Direct Medical Costs of Major Chronic Conditions

At $139 billion, our estimated burden more than doubles the previous cost estimate. Most of this increase is related to differences in approach and methodology. In part due to controversy over which costs should be included in the estimated cost of vision problems, recent consensus guidelines have delineated and defined which costs should be included, and how they should be reported.[1] Following these guidelines, this analysis provides a more comprehensive accounting of total costs, thus leading to the apparent increase in the cost estimate. The previous PBA estimate was limited to persons aged 40 and older, this report includes the total population. The previous report only included medical costs of four diagnosed eye disorders and vision aids, while this analysis includes all disorders related to the eyes and ocular adnexa. The prior report included productivity losses only for ages 40-64, which substantially underestimates these costs to the total population. This report captures the costs of routine eye examinations and costs paid out of pocket or by vision insurance plans, much of which may not have been included in the previous estimate.

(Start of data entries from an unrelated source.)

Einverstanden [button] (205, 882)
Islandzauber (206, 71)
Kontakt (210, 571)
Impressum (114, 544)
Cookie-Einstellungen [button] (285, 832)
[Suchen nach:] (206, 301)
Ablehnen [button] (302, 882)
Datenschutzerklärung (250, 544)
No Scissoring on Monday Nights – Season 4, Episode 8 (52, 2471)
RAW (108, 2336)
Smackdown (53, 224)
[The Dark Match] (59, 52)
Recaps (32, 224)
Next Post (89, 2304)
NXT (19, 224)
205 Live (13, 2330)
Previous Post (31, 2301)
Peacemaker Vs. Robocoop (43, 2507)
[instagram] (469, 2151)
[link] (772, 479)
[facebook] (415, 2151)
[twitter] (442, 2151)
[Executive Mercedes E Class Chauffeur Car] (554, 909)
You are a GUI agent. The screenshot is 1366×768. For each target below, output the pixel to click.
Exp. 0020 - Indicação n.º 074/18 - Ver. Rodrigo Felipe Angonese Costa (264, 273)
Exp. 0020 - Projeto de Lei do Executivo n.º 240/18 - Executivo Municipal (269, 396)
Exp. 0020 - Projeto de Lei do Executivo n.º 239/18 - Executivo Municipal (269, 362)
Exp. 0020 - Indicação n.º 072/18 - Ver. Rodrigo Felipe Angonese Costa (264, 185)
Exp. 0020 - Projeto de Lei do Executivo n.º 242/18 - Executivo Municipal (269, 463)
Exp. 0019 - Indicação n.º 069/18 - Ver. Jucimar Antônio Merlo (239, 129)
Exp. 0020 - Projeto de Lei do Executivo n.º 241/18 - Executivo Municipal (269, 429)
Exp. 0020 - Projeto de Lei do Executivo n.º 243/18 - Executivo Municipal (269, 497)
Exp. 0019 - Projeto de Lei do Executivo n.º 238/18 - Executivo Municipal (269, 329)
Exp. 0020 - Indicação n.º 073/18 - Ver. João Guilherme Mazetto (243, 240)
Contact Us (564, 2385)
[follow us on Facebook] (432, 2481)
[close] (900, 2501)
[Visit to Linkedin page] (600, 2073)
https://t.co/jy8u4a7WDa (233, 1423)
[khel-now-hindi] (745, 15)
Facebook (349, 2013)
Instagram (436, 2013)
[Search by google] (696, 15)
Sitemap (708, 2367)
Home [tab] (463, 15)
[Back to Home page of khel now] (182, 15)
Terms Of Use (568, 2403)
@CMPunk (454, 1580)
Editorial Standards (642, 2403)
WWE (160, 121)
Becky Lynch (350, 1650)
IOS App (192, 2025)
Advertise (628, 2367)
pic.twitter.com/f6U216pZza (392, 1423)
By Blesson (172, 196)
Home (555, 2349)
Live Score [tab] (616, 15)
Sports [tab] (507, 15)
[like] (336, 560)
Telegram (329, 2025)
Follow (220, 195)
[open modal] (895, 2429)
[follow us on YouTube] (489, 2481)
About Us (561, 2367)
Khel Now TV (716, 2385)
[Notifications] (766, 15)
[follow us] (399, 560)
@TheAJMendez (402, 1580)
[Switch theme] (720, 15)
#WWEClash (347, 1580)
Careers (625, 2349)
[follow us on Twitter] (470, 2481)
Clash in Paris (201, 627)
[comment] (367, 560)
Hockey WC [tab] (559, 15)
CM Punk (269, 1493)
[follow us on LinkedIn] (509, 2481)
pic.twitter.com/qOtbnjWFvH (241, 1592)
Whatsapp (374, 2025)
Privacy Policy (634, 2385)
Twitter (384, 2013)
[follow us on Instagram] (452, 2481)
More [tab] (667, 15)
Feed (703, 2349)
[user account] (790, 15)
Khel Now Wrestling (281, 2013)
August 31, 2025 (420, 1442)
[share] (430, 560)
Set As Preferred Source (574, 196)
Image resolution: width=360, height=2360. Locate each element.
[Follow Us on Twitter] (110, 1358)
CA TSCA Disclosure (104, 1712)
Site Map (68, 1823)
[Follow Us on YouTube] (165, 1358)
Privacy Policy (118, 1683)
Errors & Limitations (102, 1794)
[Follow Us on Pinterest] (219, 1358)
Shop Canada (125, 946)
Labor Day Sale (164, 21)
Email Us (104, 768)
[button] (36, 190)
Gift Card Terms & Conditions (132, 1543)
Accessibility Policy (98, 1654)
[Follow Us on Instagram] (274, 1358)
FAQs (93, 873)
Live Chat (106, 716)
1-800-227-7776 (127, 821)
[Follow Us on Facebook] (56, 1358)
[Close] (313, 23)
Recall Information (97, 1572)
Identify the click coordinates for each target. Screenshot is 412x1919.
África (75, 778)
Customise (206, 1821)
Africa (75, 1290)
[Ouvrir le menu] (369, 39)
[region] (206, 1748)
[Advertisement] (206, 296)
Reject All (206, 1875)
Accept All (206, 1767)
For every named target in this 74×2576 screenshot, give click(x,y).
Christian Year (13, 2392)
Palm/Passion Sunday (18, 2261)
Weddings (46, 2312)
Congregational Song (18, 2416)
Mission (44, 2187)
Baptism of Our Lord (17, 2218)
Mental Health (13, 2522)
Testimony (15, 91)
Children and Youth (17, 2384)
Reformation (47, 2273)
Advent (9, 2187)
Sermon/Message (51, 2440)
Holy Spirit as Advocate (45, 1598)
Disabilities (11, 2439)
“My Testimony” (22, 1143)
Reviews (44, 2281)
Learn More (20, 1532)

This analysis also uses different data sources and methodologies designed to capture all medical costs attributable to eye disorders whereas the prior estimate captured the medical costs of claims directly related to the medical treatment of the four included eye diseases, an approach that will provide a more robust estimate of payer costs but will not capture ancillary medical costs that can be attributed to eye disorders, for example costs from falls, depression or lower physical activity. As the first comprehensive estimate of the costs of visual disorders, that analysis intentionally took a conservative cost estimation approach with the intent of creating an estimate of the floor of costs for those ages 40 and older. Finally, this analysis is simply more recent and will therefore reflect increases in medical costs and growth of the affected population that have occurred over the course of the nine years since the 2004 baseline year of prior estimate.

The differences in the results between this analysis and the prior PBA estimate highlight the difficulties and pitfalls of comparing disparate economic burden estimates. Nonetheless, it is apparent that vision loss and eye disorders are among the costliest conditions facing the United States. Although subject to significant methodological differences, a recent analysis of the cost of seven major chronic diseases in the United States, which did not include vision, only reported four conditions with direct costs higher than our findings of $66.8 billion.[7, 8] This is in line with findings from Australia, where vision disorders are estimated to be the seventh costliest health condition.[9]

These findings underscore the fact that chronic conditions are the largest drivers of cost for healthcare in United States and will continue to be so as the confluence of rising medical costs, increased access to care, and an aging population will continue to drive growth in medical costs. Another important finding of this analysis is that government pays the majority of healthcare costs and the majority of long-term care costs. Finally, due to the debilitating nature of vision loss, indirect costs including productivity losses and long-term care actually exceed direct costs for eye and vision problems, as eye disorders and visual loss incur a large burden on the overall U.S. economy even beyond the healthcare sector.